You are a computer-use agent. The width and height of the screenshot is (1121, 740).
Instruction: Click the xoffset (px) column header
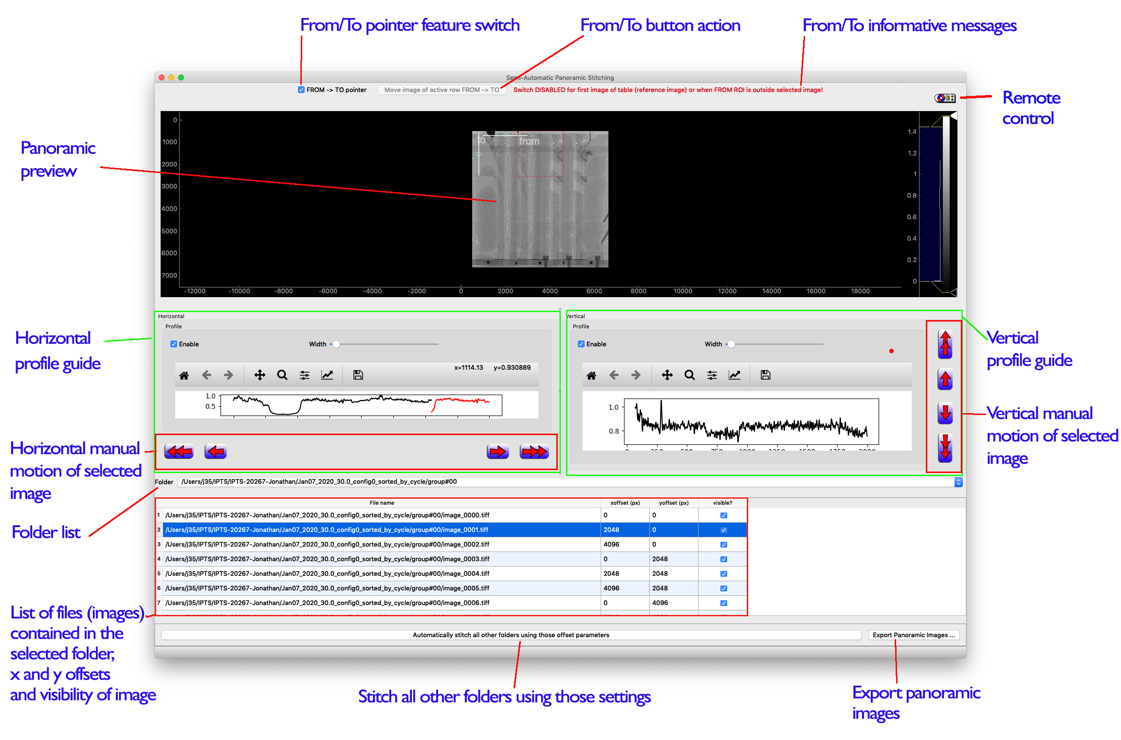tap(625, 503)
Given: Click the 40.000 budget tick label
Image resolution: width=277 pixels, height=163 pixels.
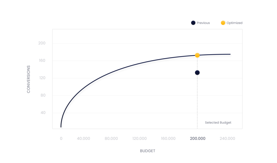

-.-.-

> _Stated goal_: Count how many lines in the material above contain the word "Click". Reply with the number only.

> _Complete output_: 2